▸ **Try it**:
Pick up the piece on loneliness where it stops and write the next part, giving the suggestions it promises for what can be done about loneliness.

** Exercise passage follows **

Everyone is unique and so are their hurts, baggage, and issues. Two questions to ask:
1) WHY are you lonely?
2) WHAT can you do about it?
While a single mom, I had time alone while my girls spent time with their dad. The house felt empty and my mommy-responsibilities were put on hold. Friends and family had their own busy lives but mine was forever changing. I attended parties, church, family gatherings, school functions, and medical appointment by myself.
I WAS ALONE…AND I WAS LONELY.
Society can make people feel it is a curse to be alone. I disagree. One of the greatest gifts I had in healing and accepting my journey was taking time alone and enjoy it. I was able to process and make some positive steps to move forward. Spending time in God’s Word helped me see Truth, be encouraged, and accept that being alone was a good thing.
However, being alone and living like a hermit isn’t good either. God created us for relationships and connection. Adam had Eve; Naomi had her daughter-in-law, Ruth; David’s best friend was Jonathan; and Paul had his traveling buddy, Silas to name a few.
When dealing with issues, I try to unwrap it to explore what is happening and then take positive steps to deal with it. Remember you are unique and your feelings are real to you. Acknowledging them can be the first step toward acceptance and moving on.
Question #1: WHY do you feel a sense of loneliness? Do these sound familiar?
- You aren’t married and desperately want to be.
- Your ex-spouse has left and you desperately want him/her to come home.
- Single parenthood is so busy your social life is almost nil and some friends don’t include you anymore.
- You work night shift and sleep during the day.
- Your workplace isn’t user friendly and you dread going there.
- You lost your partner to death, divorce, or have a dis-interested spouse.
- You don’t have a true-blue friend to hang with to discuss heavy-duty life questions.
- You have moved to a new town.
- You are a caregiver to your parents and you have no time to go out or people don’t understand your situation.
Loneliness can also cause some bad choices and mistakes so choosing not to panic is a good step forward. Loneliness can also develop bitterness so let’s all work to be free from that.
Question #2: WHAT can we do about it? Here are some suggestions.

** End of Exercise passage **
** Extracted material follows **

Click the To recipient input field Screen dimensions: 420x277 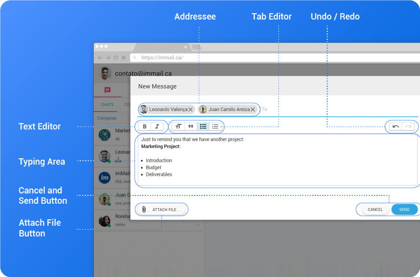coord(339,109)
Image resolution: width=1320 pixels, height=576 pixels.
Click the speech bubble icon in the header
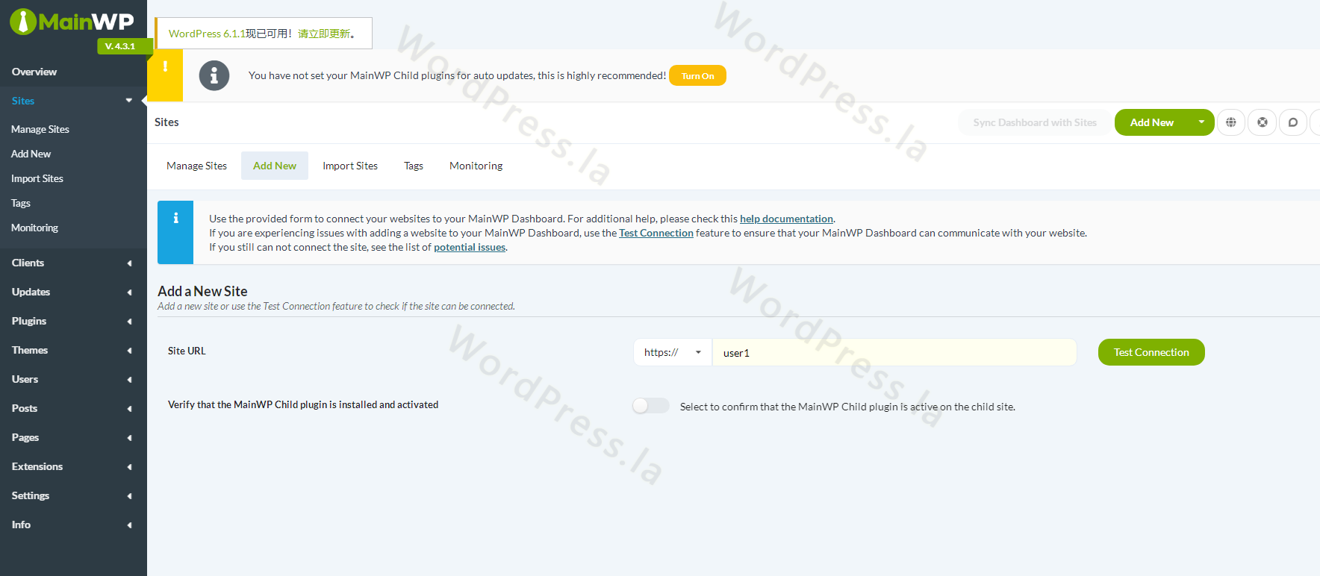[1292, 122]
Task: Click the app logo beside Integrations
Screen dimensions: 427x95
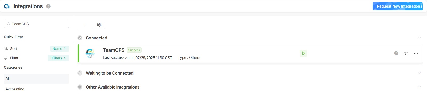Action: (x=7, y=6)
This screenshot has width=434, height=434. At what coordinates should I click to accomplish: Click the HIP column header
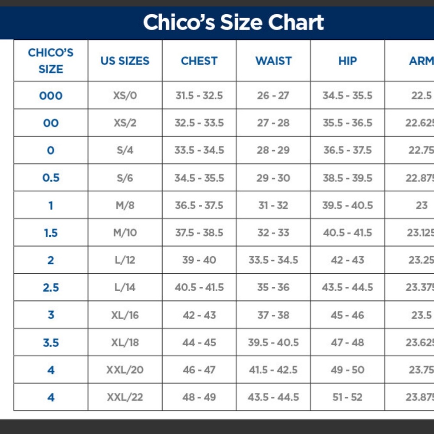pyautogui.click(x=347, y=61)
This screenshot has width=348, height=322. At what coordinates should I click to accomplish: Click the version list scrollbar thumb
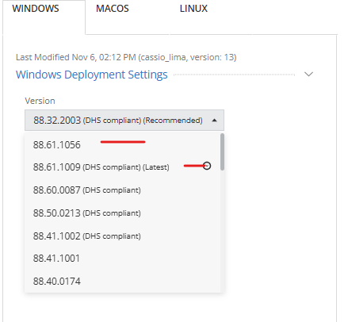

** End of Extracted material **

▸ **Result**:
- Make an appointment with a counselor or trusted pastoral staff member to gain positive perspective.
- Risk doing something new that may open doors to make new friends or opportunities.
- Check out community events for some things to do to get out from your four walls. (involve your kids too!)
- Join a support group. Check it out in your area or your medical office might have a list.
- Check if a nursing home will allow volunteers to visit the lonely elderly.
- Church has never been your thing. Maybe you would like to check it out again? Check out their website to see what they are all about and if Jesus is the center of their ministry.
- Understand you will have lonely days and that it is okay sometimes. Begin to enjoy time alone for a spell. I call it “My Linda Time”. I have found I am good company! Who knew! 😊
- Is there a class during your lunch hour? I joined a fitness class and I found out the instructor lived right by me! What about a walking group?
- Consider becoming a Big Sister or Big Brother. It’s a heavy commitment but can have amazing results.
- If you can’t get out due to some life responsibilities, plan a phone date with a friend to catch up on things.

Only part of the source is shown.